■ RECORDS FOR PROCESSING:

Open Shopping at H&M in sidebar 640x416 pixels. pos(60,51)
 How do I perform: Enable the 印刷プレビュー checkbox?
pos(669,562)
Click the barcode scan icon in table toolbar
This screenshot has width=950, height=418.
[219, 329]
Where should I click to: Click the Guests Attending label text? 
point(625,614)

* * *

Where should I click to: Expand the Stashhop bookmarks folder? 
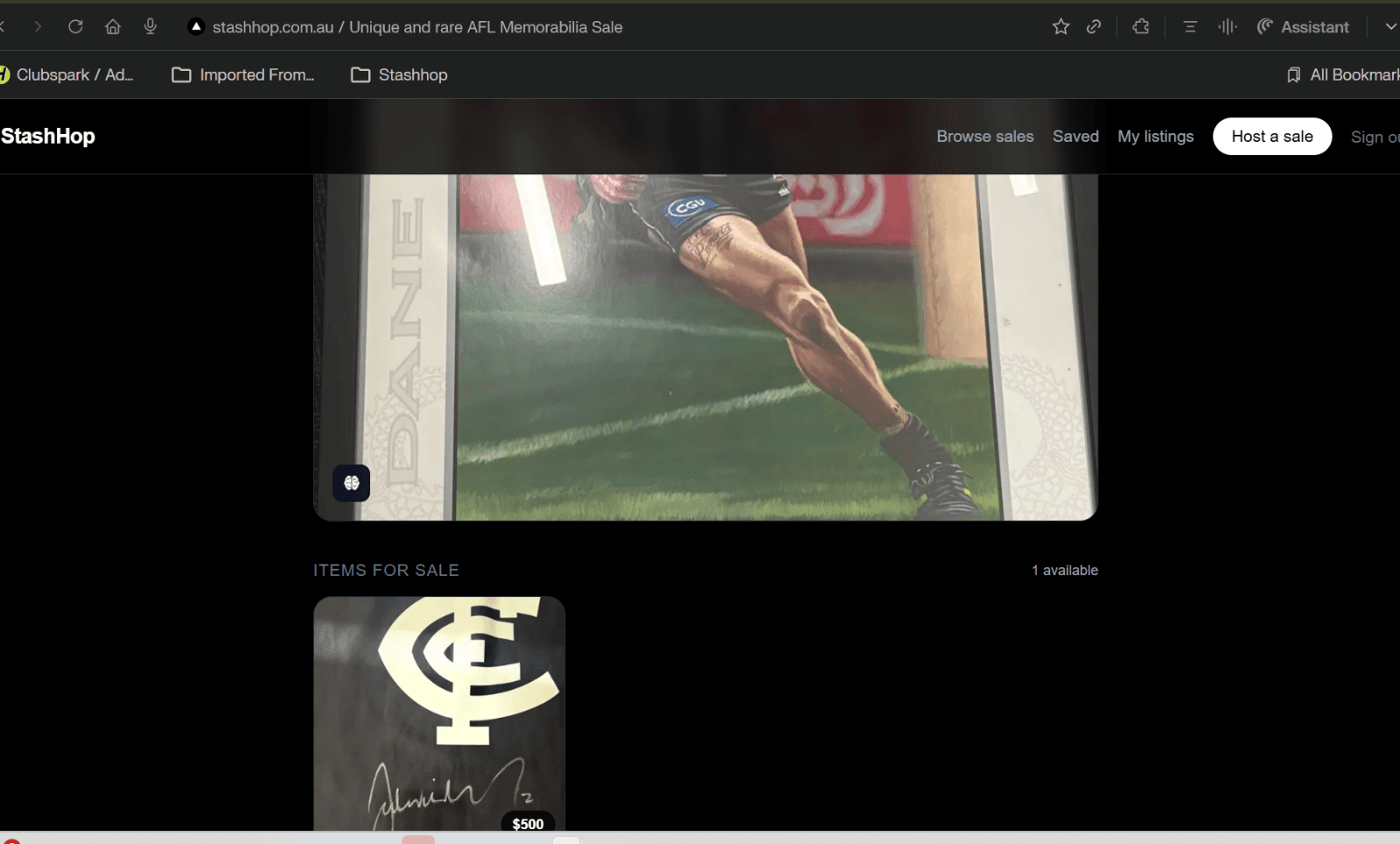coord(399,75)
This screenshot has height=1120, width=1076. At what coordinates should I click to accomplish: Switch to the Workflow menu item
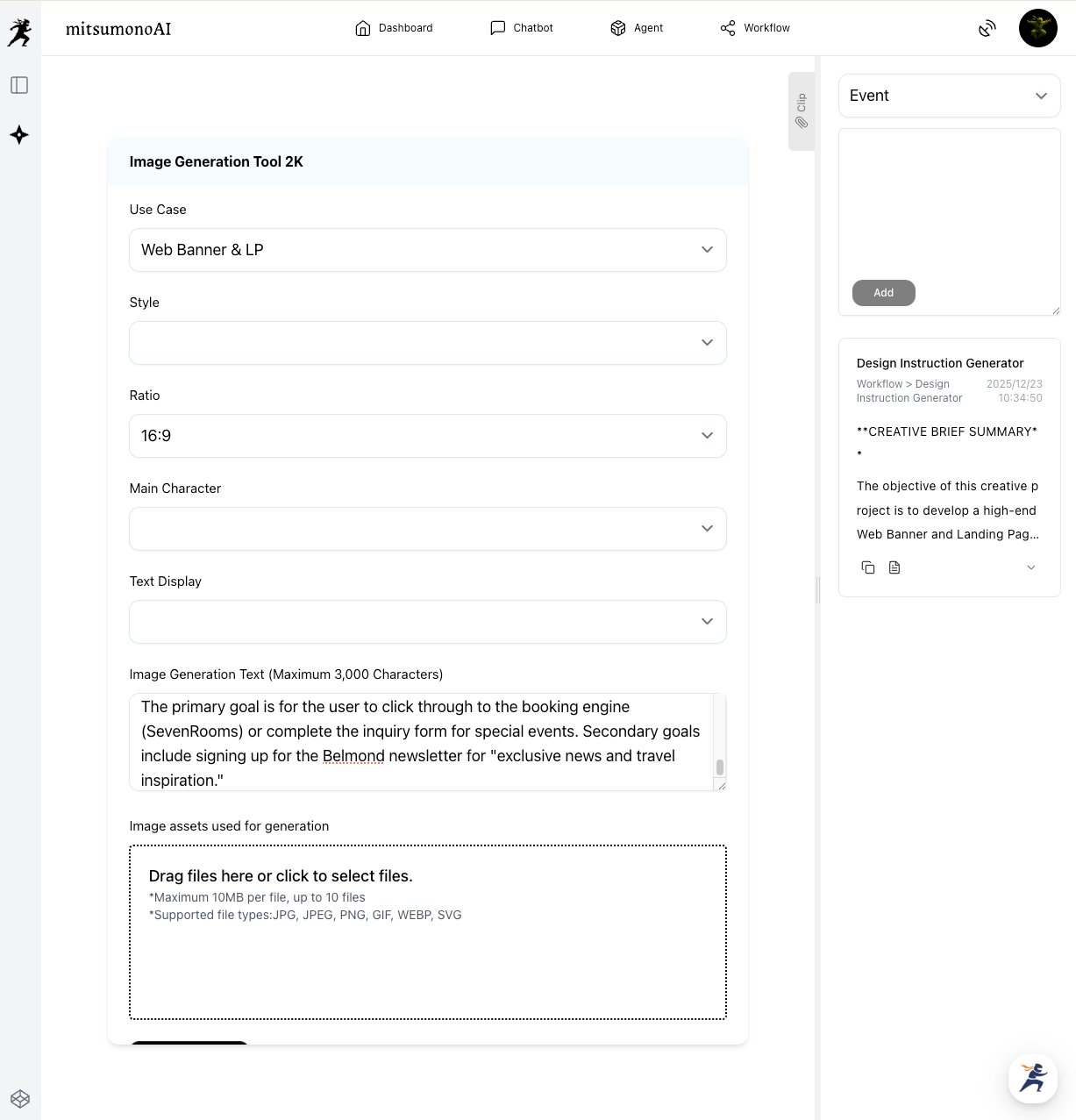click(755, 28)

---

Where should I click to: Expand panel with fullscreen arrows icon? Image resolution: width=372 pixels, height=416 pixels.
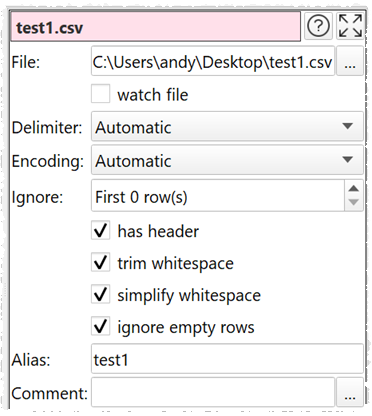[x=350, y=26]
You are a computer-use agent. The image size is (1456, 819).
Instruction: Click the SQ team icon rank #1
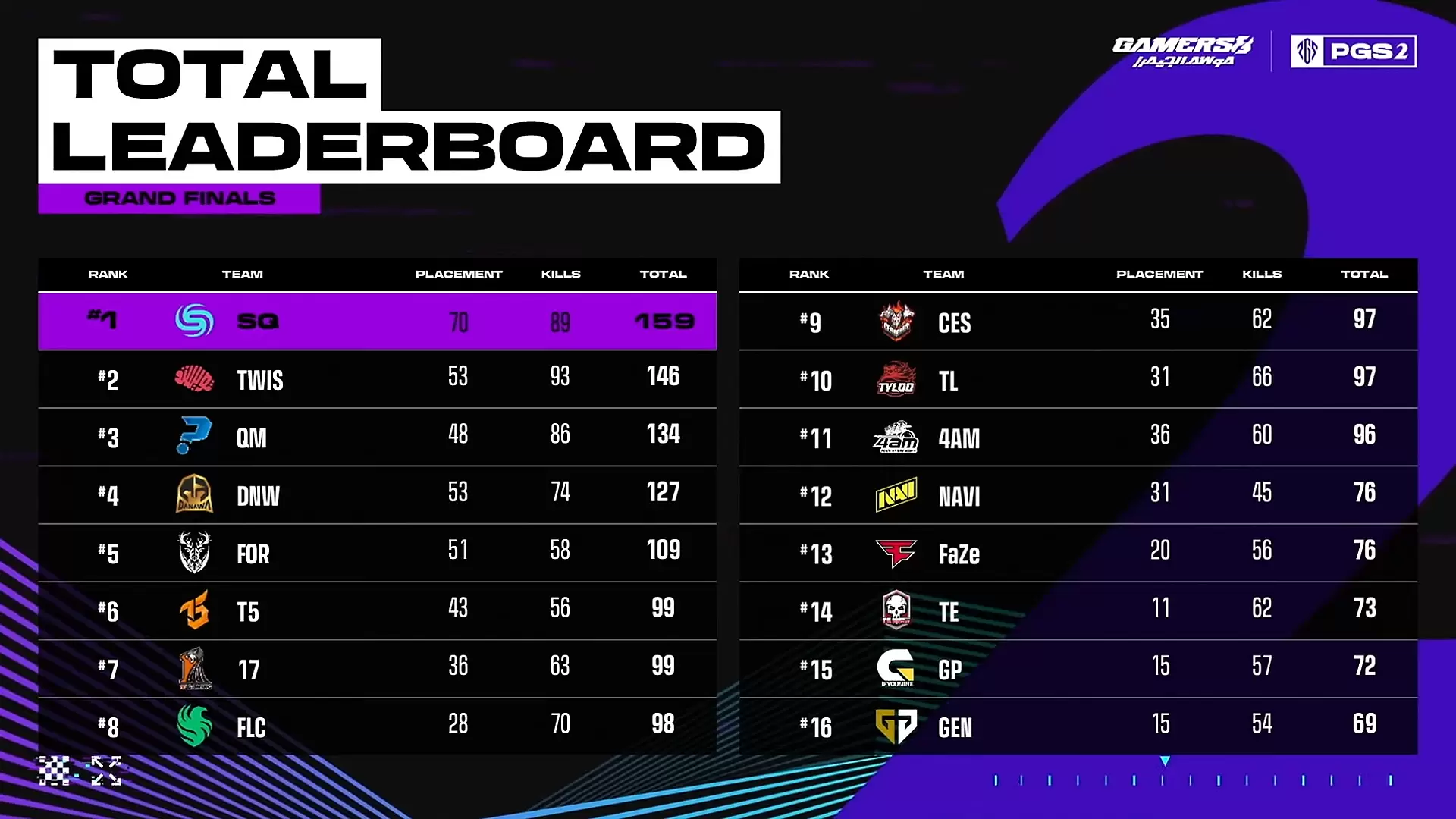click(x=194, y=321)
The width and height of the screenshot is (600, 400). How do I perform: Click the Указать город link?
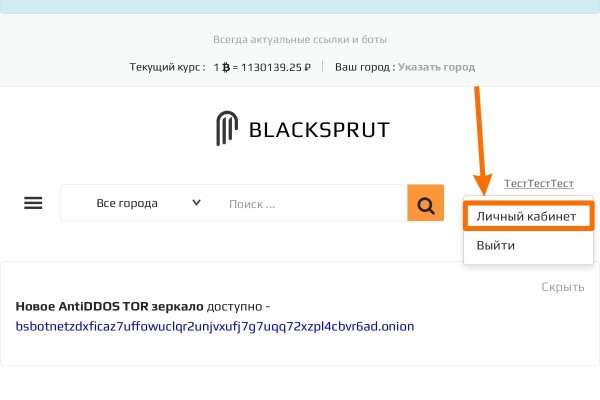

■ TASK STATEMENT: Print an exact copy of the lines above, from the one containing "Instruction: Click the SQ team icon rank #1" through the one containing "The width and", and leave out the pictures.

■ OUTPUT BELOW:
Instruction: Click the SQ team icon rank #1
click(x=194, y=321)
The width and height of the screenshot is (600, 400). How do I perform: Click the Указать город link?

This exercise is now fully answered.